= Devotio =

Roman generals vow

In ancient Roman religion, the devotio was an extreme form of votum in which a Roman general vowed to sacrifice his own life in battle along with the enemy to chthonic gods in exchange for a victory. The most extended description of the ritual is given by the Augustan historian Livy, regarding the self-sacrifice of Decius Mus. The English word "devotion" derives from the Latin.

Devotio may be a form of consecratio, a ritual by means of which something was consecrated to the gods. The devotio has sometimes been interpreted in light of human sacrifice in ancient Rome, and Walter Burkert saw it as a form of scapegoat or pharmakos ritual. By the 1st century BC, devotio could mean more generally "any prayer or ritual that consigned some person or thing to the gods of the underworld for destruction."

==The invocation==
Livy preserves the prayer formula used for making a devotio.
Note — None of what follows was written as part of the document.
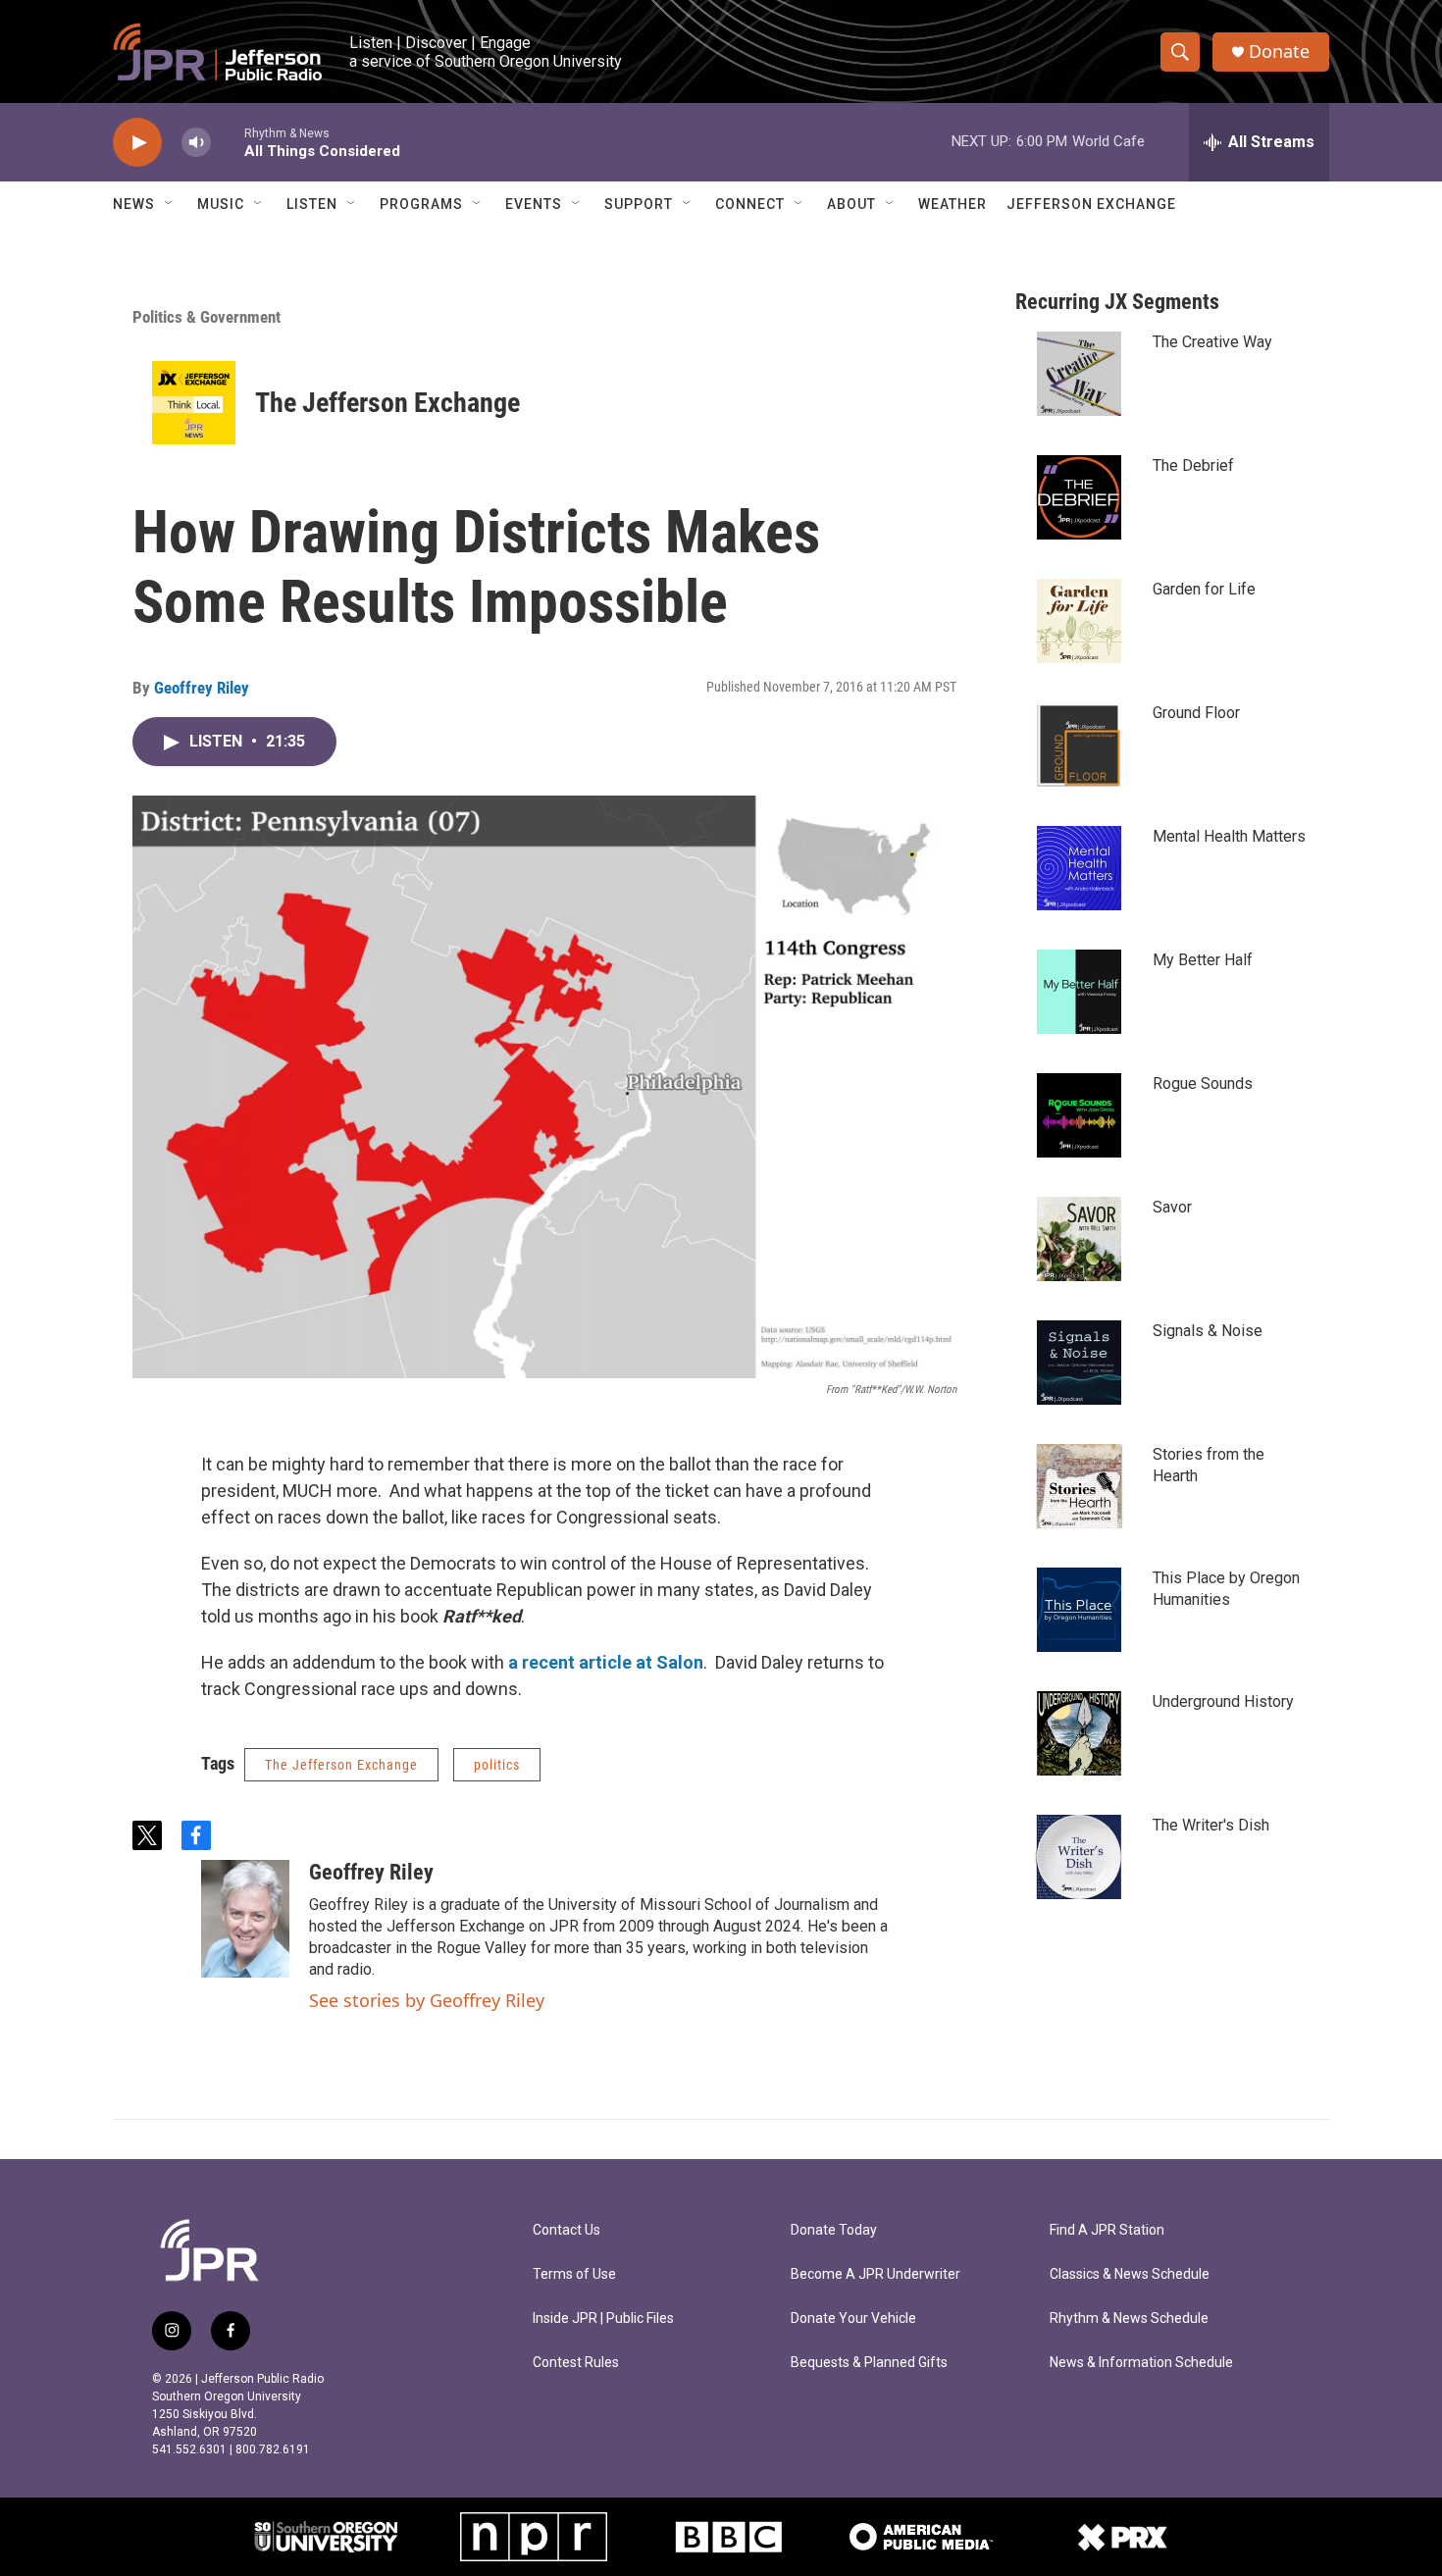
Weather (952, 204)
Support (638, 204)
Although Livy was writing at a time when the religious innovations of Augustus were often cloaked in old-fashioned piety and appeals to tradition, archaic aspects of the prayer suggest that it is not an invention, but represents a traditional formulary as might be preserved in the official pontifical books. The attending pontifex dictates the wording. The syntax is repetitive and disjointed, unlike prayers given literary dress during this period in the poetry of Ovid and others. The deities invoked—among them the Archaic Triad of Jupiter, Mars, and Quirinus—belong to the earliest religious traditions of Rome. Livy explains that he will record the archaic ritual of devotio at length because "the memory of every human and religious custom has withered from a preference for everything novel and foreign."

The prayer is uttered by Publius Decius Mus, the consul of 340 BC, during the Samnite Wars. He vows to offer himself as a sacrifice to the infernal gods when a battle between the Romans and the senones and samnites has become desperate:

The pontifex instructed him to don the toga praetexta, to veil his head and, with one hand held out from under his toga touching his chin, to stand on a spear laid under his feet and speak as follows: 'Janus, Jupiter, Mars Pater, Quirinus, Bellona, Lares, divine Novensiles, divine Indigetes, gods whose power extends over us and over our enemies, divine Manes, I pray to you, I revere you, I beg your favour and beseech you that you advance the strength and success of the Roman people … As I have pronounced in these words … I devote the legions and auxiliaries of the enemy along with myself, to the divine Manes and to Earth.'
Both the Lares and the Manes are often regarded in ancient sources as the deified dead.

Macrobius says that the general who offers himself "touches the earth while saying Tellus, and raises his hands toward heaven when pronouncing the name of Jupiter."

==Evocatio==
Another votum that might be made in the field by a general was the evocatio, a ritual by means of which the tutelary deity of the enemy, particularly that of a city under siege, might be induced to come over to the Roman cause by the promise of superior cult.

==Other devotiones==
Tacitus refers to the magic charms uncovered in connection with the poisoning of Germanicus as devotiones, indicating that the word had expanded its meaning to include other ritual acts in which an individual sought to harm and even kill another.